Former secretary of state Gen. Colin Powell gave a statement Friday about Hillary Clinton's claim that he advised her at a dinner party to use a private email server, saying he had no recollection of such a conversation.
He did say, however, that he sent her a memo that he used a personal account for "unclassified" messages but no longer had the email describing those practices.
Powell's office sent a statement to MSNBC's Andrea Mitchell, which reporter Kristen Welker read out in part Friday morning.
"General Powell has no recollection of the dinner conversation. He did write former Secretary Clinton an email memo describing his use of his personal AOL email account for unclassified messages and how it vastly improved communications within the State Department. At the time, there was no equivalent system within the department. He used a secure state computer on his desk to manage classified information. The general no longer has the email he sent to former Secretary Clinton."
According to the New York Times, Clinton told the FBI during their interview that Powell advised her to use the private server at the State Department. Clinton was investigated by the Department of Justice and found to have been "extremely careless" with classified material, but no criminal charges were filed.
The Times reported:
The journalist Joe Conason first reported the conversation between Mrs. Clinton and Mr. Powell in his coming book about Bill Clinton’s post-presidency, "Man of the World: The Further Endeavors of Bill Clinton," which The Times received an advanced copy of.

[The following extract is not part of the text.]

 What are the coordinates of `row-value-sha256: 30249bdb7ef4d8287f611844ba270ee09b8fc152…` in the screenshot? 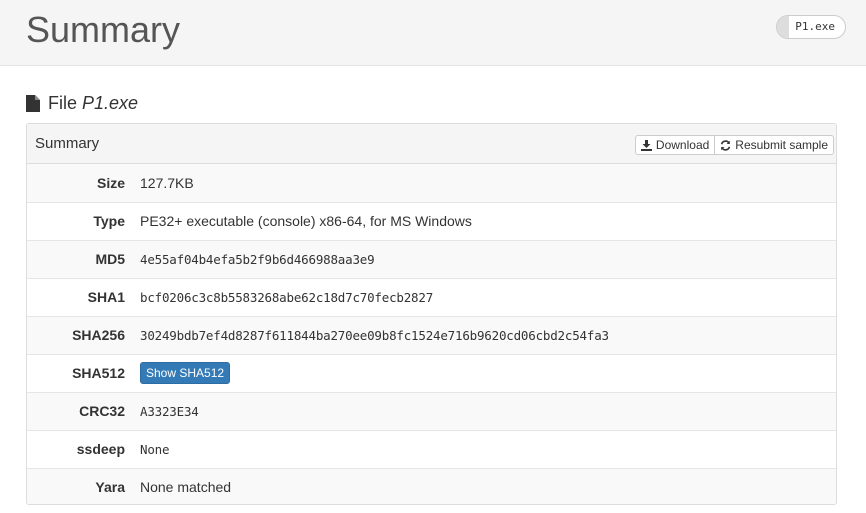 It's located at (374, 335).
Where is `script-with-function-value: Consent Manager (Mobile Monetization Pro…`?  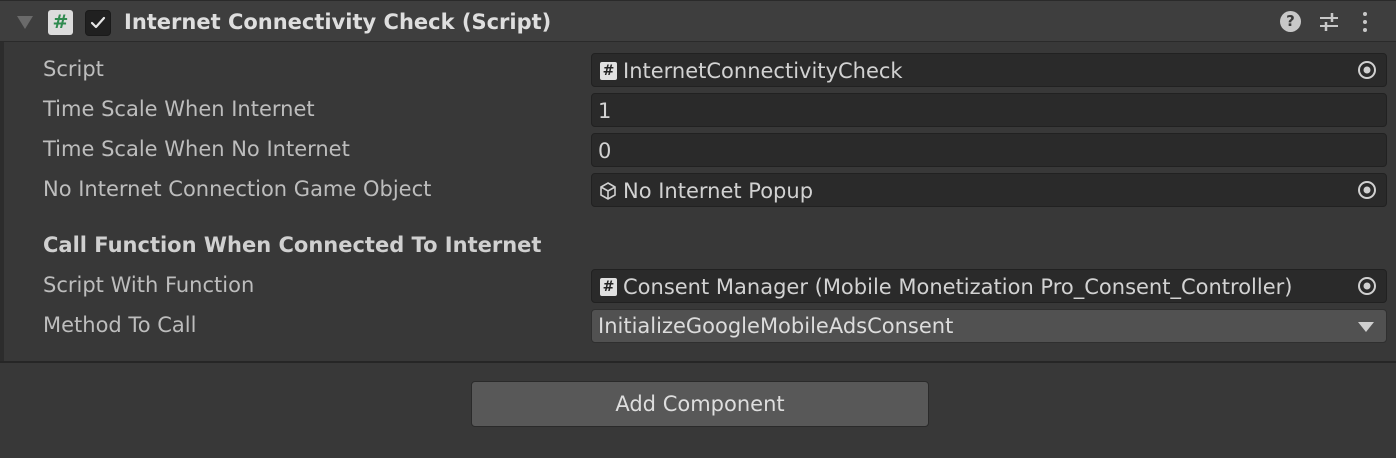 script-with-function-value: Consent Manager (Mobile Monetization Pro… is located at coordinates (958, 287).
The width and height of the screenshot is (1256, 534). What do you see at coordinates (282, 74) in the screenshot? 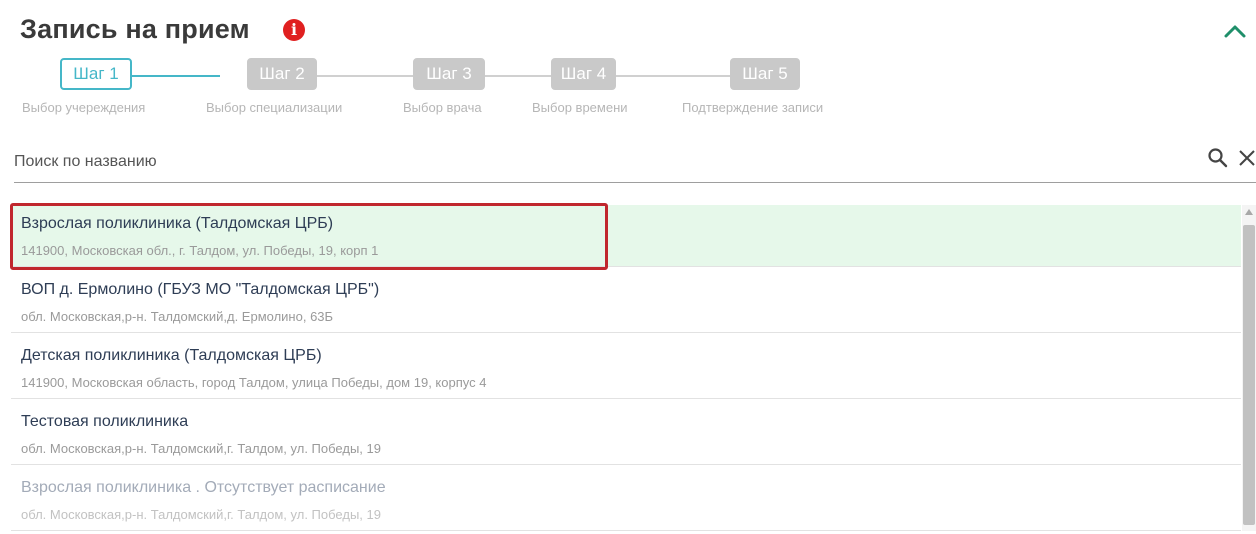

Mr. Conason describes a conversation in the early months of Mrs. Clinton’s tenure at the State Department at a small dinner party hosted by Madeleine Albright, another former secretary of state, at her home in Washington. Henry Kissinger and Condoleezza Rice also attended.
"Toward the end of the evening, over dessert, Albright asked all of the former secretaries to offer one salient bit of counsel to the nation’s next top diplomat," Mr. Conason writes. "Powell told her to use her own email, as he had done, except for classified communications, which he had sent and received via a State Department computer."
Mr. Conason continued, "Saying that his use of personal email had been transformative for the department," Mr. Powell "thus confirmed a decision she had made months earlier — to keep her personal account and use it for most messages."
Also, according to the Times:
Separately, in a 2009 email exchange that also emerged during the F.B.I. questioning, Mrs. Clinton, who had already decided to use private email, asked Mr. Powell about his email practices when he was the nation’s top diplomat under George W. Bush, according to a person with direct knowledge of Mr. Powell’s appearance in the documents, who would not speak for attribution.
Note: The lead sentence initially said Powell "refuted" Clinton's claim. This has been changed.